Carnaval Bom D+ 2019 homenageia Edvaldo Embrava

Bastante incentivado na administração do Prefeito Aécio, o carnaval de blocos teve o crescimento notório nos últimos dois anos, e como de costume, a Secretaria de Cultura procura nesse momento, homenagear pessoas que contribuíram significativamente para a implantação dessa tradição em Minas Novas.
Em 2017 o homenageado foi Jojó, motorista da Prefeitura Municipal que guiava o trio nos tempos em que o mesmo era totalmente montado na cidade, ficando eternizada a famosa frase “simbora Jojó”, enquanto o trio descia as ladeiras de Minas Novas.
Em 2018, Vânia Beatriz foi o nome lembrado no Carnaval, artista plástica, cantora e compositora, eternizou seu nome na festa do momo, tanto nas construções e pintura dos trios, quanto na interpretação e composição da música “o carnaval de Minas Novas é bom demais”, ao lado de seu marido Dalton Magalhães.
Para o ano de 2019, o escolhido para ser homenageado é Edvaldo “Embrava”, um dos precursores do Carnaval de trio elétrico em Minas Novas.
Para contar melhor essa história, recorremos aos relatos do ilustríssimo minas novense José Henrique Barbosa, que também é uma importante personalidade na história de nosso carnaval, e que atualmente puxa os blocos com o mini trio.

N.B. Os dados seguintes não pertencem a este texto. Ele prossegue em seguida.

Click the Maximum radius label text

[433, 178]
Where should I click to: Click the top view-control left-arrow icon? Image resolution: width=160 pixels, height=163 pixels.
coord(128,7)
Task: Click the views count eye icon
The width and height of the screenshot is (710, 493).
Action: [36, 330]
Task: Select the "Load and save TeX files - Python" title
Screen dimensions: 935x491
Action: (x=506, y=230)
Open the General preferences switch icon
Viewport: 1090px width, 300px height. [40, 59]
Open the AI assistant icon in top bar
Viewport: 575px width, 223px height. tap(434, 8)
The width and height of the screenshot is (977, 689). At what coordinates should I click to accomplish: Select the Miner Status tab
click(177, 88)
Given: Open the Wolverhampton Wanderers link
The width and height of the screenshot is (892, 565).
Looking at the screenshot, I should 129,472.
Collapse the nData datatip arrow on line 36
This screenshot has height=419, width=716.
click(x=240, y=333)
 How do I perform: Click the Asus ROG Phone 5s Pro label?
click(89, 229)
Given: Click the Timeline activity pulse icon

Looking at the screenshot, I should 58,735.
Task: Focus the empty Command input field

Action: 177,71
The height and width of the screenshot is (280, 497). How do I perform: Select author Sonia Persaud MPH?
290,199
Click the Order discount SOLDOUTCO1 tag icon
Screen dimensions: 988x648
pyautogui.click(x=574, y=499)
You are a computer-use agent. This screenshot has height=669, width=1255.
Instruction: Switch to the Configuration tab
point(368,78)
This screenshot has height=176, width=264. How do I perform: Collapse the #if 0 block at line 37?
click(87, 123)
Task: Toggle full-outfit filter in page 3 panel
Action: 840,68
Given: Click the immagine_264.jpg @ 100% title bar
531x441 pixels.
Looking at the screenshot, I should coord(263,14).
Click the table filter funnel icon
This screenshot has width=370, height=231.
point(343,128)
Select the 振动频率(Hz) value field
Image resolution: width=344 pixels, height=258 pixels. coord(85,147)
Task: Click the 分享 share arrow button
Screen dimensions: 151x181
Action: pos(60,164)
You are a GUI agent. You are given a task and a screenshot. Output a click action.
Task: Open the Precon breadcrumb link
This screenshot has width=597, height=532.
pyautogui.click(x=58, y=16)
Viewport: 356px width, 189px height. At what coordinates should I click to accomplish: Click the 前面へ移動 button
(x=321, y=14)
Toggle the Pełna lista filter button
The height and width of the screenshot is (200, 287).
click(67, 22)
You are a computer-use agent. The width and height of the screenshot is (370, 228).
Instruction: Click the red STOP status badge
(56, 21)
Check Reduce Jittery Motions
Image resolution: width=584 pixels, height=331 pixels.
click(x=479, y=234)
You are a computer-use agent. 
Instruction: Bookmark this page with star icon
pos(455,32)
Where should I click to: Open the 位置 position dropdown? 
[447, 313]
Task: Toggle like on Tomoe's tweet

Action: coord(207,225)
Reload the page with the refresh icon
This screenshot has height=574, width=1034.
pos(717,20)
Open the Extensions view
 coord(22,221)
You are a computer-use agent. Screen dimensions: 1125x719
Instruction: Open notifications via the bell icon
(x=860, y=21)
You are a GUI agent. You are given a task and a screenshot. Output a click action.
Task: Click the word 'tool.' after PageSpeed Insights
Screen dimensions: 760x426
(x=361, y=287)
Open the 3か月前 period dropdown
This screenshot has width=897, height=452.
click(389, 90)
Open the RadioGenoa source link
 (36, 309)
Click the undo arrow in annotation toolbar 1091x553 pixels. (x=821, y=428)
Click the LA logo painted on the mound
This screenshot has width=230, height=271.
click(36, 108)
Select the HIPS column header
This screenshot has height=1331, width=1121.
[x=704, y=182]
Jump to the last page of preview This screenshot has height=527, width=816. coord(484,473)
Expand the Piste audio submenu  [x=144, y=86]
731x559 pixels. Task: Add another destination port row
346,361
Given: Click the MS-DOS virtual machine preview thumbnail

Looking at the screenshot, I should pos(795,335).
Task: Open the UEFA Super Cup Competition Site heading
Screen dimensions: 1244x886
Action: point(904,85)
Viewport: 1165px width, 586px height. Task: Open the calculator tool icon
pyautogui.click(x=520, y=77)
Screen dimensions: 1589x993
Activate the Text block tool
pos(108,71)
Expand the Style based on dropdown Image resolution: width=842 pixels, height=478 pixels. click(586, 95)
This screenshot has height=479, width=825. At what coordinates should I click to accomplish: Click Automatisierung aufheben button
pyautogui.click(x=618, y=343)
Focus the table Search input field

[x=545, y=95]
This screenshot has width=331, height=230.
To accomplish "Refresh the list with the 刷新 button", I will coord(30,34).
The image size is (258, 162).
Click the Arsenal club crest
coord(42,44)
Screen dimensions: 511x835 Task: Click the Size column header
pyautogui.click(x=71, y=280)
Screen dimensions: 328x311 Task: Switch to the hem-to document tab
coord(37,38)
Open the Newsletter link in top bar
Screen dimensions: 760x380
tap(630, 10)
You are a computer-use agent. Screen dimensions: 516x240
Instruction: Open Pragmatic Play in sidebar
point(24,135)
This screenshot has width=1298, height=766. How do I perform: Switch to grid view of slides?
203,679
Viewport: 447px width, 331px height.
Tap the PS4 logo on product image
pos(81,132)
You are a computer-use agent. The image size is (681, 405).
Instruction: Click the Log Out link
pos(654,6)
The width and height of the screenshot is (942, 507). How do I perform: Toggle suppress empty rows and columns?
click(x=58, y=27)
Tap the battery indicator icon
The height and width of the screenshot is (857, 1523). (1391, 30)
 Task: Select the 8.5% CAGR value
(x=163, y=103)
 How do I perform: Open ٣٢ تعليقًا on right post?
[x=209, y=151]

 “_No final dos anos 70 e início dos anos 80, o baiano Edvaldo, conhecido como “Embrava”, um comerciante que se estabeleceu em Minas Novas, inaugurando a primeira loja de móveis da cidade e que adorava o nosso carnaval, nos apresenta, numa tarde do sábado de carnaval , de 1.979 , a ideia de fazermos um “trio elétrico”! Como toda iniciativa popular, todos que ali se encontravam se encantaram com a possibilidade de incrementar o que já era bom com algo inédito . Topamos ! Era possível ! Fomos atrás de um amplificador que pudesse funcionar com baterias. Nos foi emprestado gentilmente, pela D. Neusa Sena , Diretora da Escola José Bento, que, para nossa sorte, mantinha um serviço de alto-falante , no referido educandário e que tinha o único equipamento na cidade que precisávamos. Antes, uma recomendação: o tal aparelho deveria ser devolvido até às 6:00 horas da manhã da quarta-feira de cinzas , em condições plenas de uso ! As baterias de 12 volts nos foram cedidas , sem custos, pelo Toninho Risadinha, conseguimos duas bocas de alto-falantes , duas caixas de som Palmer, emprestadas pelo Grêmio Lítero Musical.  Os serviços elétricos feitos pelo técnico Luizinho e Afrânio Batista! Conseguimos um microfone e um violão com cristal! A galera da percussão logo se apresentou: Lilico , Julinho , o gigante Moca, de Diamantina , Afonsinho, Geraldo. Dásio Batista, no violão. Nos vocais : Dim de Elias , Embrava e Zé Henrique.  No domingo ,à tarde , a C 10 , de cor vinho, de propriedade do idealizador, enfeitada de chita e flores artificiais , marca a história da primeira cidade mineira a ter um trio elétrico no carnaval ! Nascia “Os Filhos do Painho”, uma homenagem ao seu criador, que na intimidade do seu lar, era assim tratado” (José Henrique Barbosa).